## Tasks for this exercise
1. Could you duplicate the GTA new home sales passage word for word, between "However, sales fell" and "average, BILD notes.", inclusive?
2. Can you pick up the GTA new home sales passage after its last sentence and keep it going?

------ Document passage

Demand for newly-constructed GTA homes kicked the new year off with a bang, as January new home sales came in a whopping 47% above the 10-year average. A total of 2,853 units sold last month, according to the Building Industry and Land Development Association (BILD), marking an 18% year-over-year increase. Activity is also up 4.1% from December, which in of itself was the second-strongest on record. Altus Group, BILD’s official data source, says January’s sales volume is the highest in 19 years.


New condo units were the main driver of demand, with a total of 2,274 sold (including the low-, medium-, and high-rise segments, as well as stacked townhomes and lofts). That’s 113% above the 10-year average, and 40% above the previous high recorded in 2017.

Read: GTA New Condo Sales Soar 40% Above 10-Year Average in 2021

However, sales fell among low-rise home types (including detached, semi-detached, and linked single-family homes and non-stacked townhomes), as short supply constrained demand. Just 579 units sold, down 33% from the 10-year average, BILD notes.

------------
------ Extracted entries

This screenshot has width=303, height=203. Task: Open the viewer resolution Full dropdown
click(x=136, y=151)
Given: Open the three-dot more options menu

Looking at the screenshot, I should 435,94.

------------
------ Extracted entries

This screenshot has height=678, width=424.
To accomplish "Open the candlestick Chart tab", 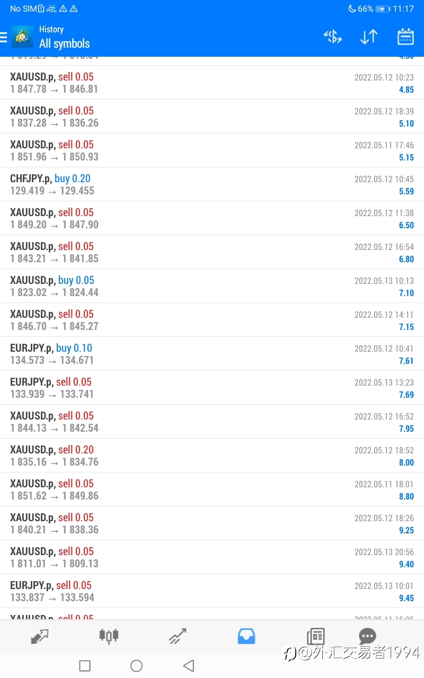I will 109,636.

------------

## Activity answers
1.
However, sales fell among low-rise home types (including detached, semi-detached, and linked single-family homes and non-stacked townhomes), as short supply constrained demand. Just 579 units sold, down 33% from the 10-year average, BILD notes.

2.
This effectively softened new construction prices in the short term; the data reveals the benchmark price for a single-family home has decreased $57,931 from December (-3.1%), while benchmark price for condo units dipped by $13,239 (-1.1%).

Year over year price performance, however, is up strongly: single-family prices rose 30% from January 2020 to $1,771,162, while condo prices rose 12.7% to $1,150,685.

A Rebound in Demand for Downtown Living

Edward Jegg, Analytics Team Leader at Altus Analytics, Altus Group, says strong performance in the condo sector is reflective of a resurgence in interest in living in the 416, following an initial slowdown at the start of the pandemic, and that fresh supply helped bolster sales activity.

“January provided further evidence that, despite earlier pandemic-related disruptions, the City of Toronto remains an attractive location for new condo apartment investors and end user buyers,” he says. “Strong sales at the large number of recently opened City of Toronto projects boosted overall GTA new condo sales to their highest January ever. New single-family home sales, however, continued to be weak across the GTA, plagued by record low inventory.”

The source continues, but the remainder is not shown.